Emocionantemente veloz

Víctor Alemán

Agencia Reforma

LEIPZIG, Alemania .- Como en su lanzamiento, la evolución de la Cayenne enfrenta su dosis respectiva de polémica, si bien ahora no es en torno a que sea o no un SUV, ahora el debate se centra en sus formas.

Y es que de acuerdo con Mitja Borkert responsable del proyecto Cayenne, la nueva generación tiene como objetivo recapturar el ADN Porsche que genera las clásicas formas de la marca alemana y que se pueden apreciar fácilmente en el modelo insignia el 911.

El perfil del nuevo Cayenne emula al 911 incluso en la parte trasera en donde unos abultados hombros ofrecen una mayor “musculatura” al modelo.

Es en la parte trasera precisamente en donde existe la mayor cantidad de opiniones encontradas. Mientras Porsche quiso darle el sello de la marca, más de una persona lo ha percibido como un lenguaje genérico ya visto en algunos modelos de marcas asiáticas.

El frente, con prominentes pliegues a lo largo del cofre en cambio, es mejor recibido al ofrecer un carácter más orgánico y agresivo a la vez.

Porsche quiere aprovechar en un solo vehículo lo que BMW está ofreciendo en dos, X5 y X6. Mantiene el espacio y capacidades para todos los días, así como un desempeño descomunal para cuando el propietario quiera presumirlo.

En donde no existe polémica es en este último punto. La marca alemana ofreció la oportunidad de manejar dos de sus modelos más relevantes, la Turbo y la nueva híbrida.

Parque de diversiones

Entrar a la cabina de este modelo y cerrar la puerta genera una sensación de ansiedad similar al que se experimenta cuando se escucha el sonido de la barra de seguridad en una montaña rusa, sabemos que algo muy rápido y emocionante está a punto de suceder.

La llave de encendido se mantiene en la parte izquierda como es tradicional en los modelos de esta marca. Un rápido vistazo a los alrededores de la cabina bastan para darse cuenta de la evolución de Cayenne. El cambio más notorio está justo al frente del conductor, el volante tiene un nuevo diseño y es ahora más similar al del 911 y deja atrás la forma triangular que caracterizaba al modelo pasado.

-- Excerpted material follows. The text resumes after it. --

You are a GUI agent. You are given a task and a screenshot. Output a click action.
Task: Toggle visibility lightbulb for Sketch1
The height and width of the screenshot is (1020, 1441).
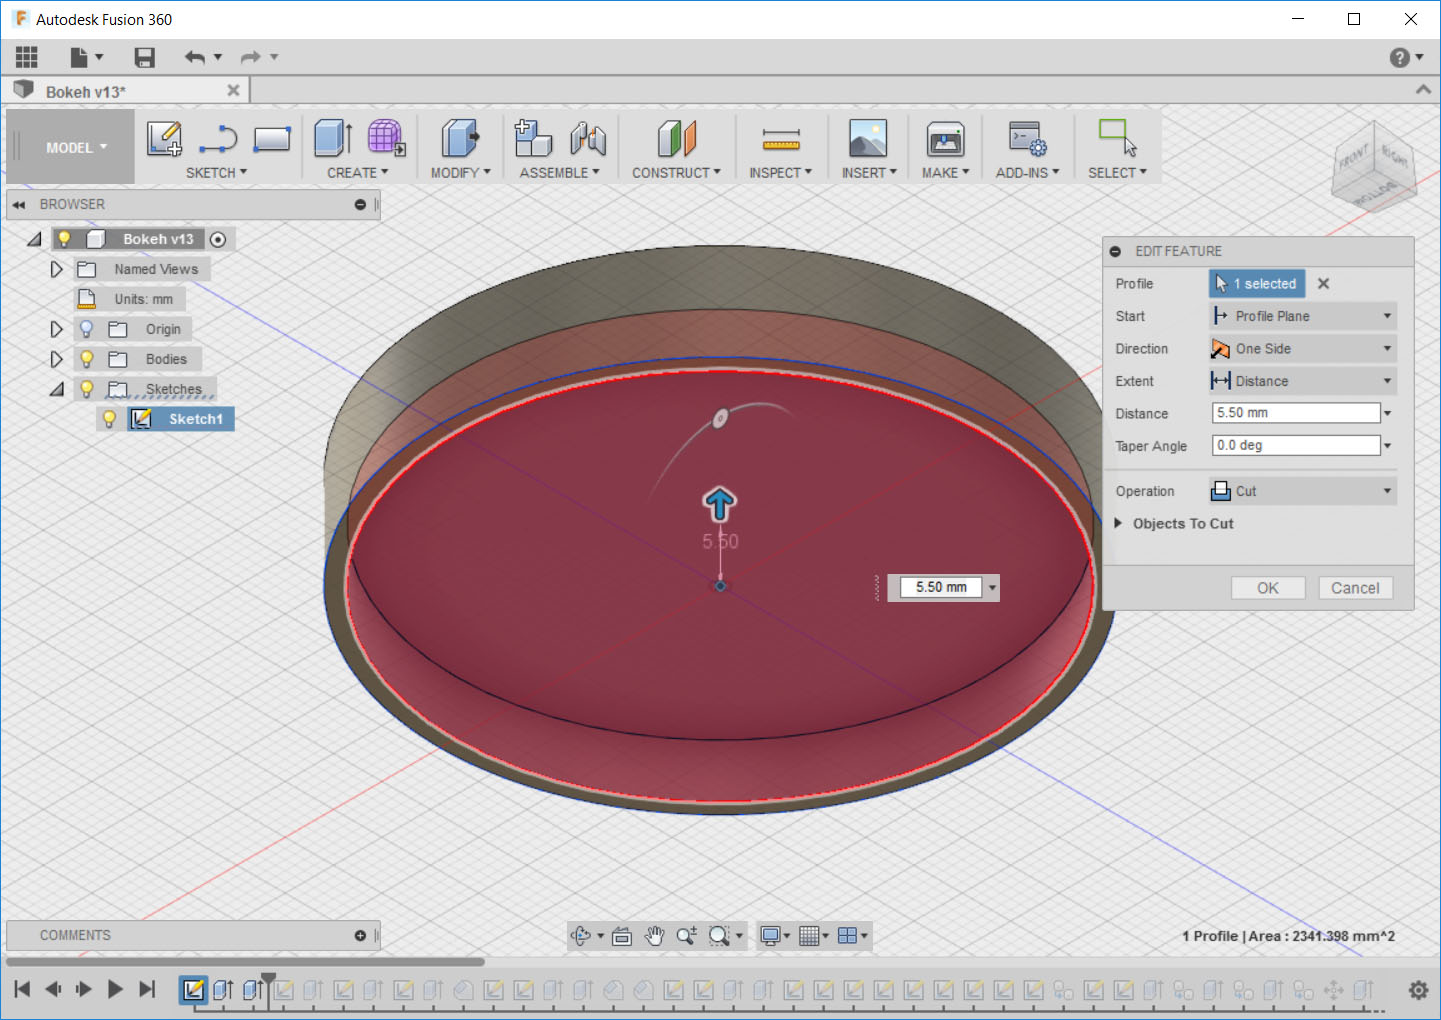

El diseño de la consola central de controles es ascendente muy similar a la del Panamera en lugar de una forma plana como en el modelo anterior. La idea, explica Borkert es ofrecer una sensación de auto deportivo.

La versión turbo es el tope de la gama Cayenne y ahora ofrece 500 caballos de potencia lo que junto con el ambiente a la 911, hacen olvidar al conductor que se encuentra en un SUV.

El motor tiene una respuesta sencillamente brutal e intimidante, capaz de acelerar no solo al vehículo pero también el pulso del conductor, si regresamos a la comparación con la montaña rusa, esa sensación es similar a la que se experimenta cuando escuchamos el último “click, clack” al llegar a la cúspide e iniciar la caída libre.

Pero al igual que en el carrito de la montaña rusa, el vehículo se mantiene firme en su trayectoria en curvas y cambios repentinos de dirección, permitiendo filtrar solamente la sensación de diversión.

Los múltiples sistemas electrónicos de estabilidad y control encargados de mantener al Cayenne en una trayectoria controlada, son los responsables de esa sensación de seguridad.

Porsche compartió su pista de pruebas en Leipzig en Alemania en donde cuenta con una réplica de cada una de las curvas y trazos más demandantes en el mundo. En este centro de pruebas, un piloto profesional se encargó de demostrar las verdaderas capacidades de este peculiar vehículo.

El vehículo mantuvo su trayectoria en curvas pronunciadas, y en rectas fue fácil superar la marca de los 260 km/h con todo y 4 pasajeros en su interior.

Multifuncional

Una de las características de Cayenne en comparación a sus competidores es su capacidad fuera del pavimento. A pesar de que ahora ya no cuenta con un rango reforzado, el sistema de bloqueo electrónico se encarga de ofrecer la suficiente tracción y torque en los momentos y lugares adecuados dependiendo de las condiciones e inclinación del terreno. En la pista de pruebas con diversos obstáculos como pendientes, lodo y grava, el vehículo alemán bien le puede seguir el paso a un Jeep o Land Rover en condiciones más extremas.

La nueva generación de este modelo presume una nueva motorización además de las de gasolina y diesel, ahora ofrece una versión híbrida.

Además de contribuir al cuidado del medio ambiente con el ahorro de combustible y menores emisiones contaminantes, también ayudará a la marca a reducir su promedio de consumo y generación de emisiones contaminantes corporativo que empiezan a exigir las autoridades ambientales europeas y americanas con mayor énfasis.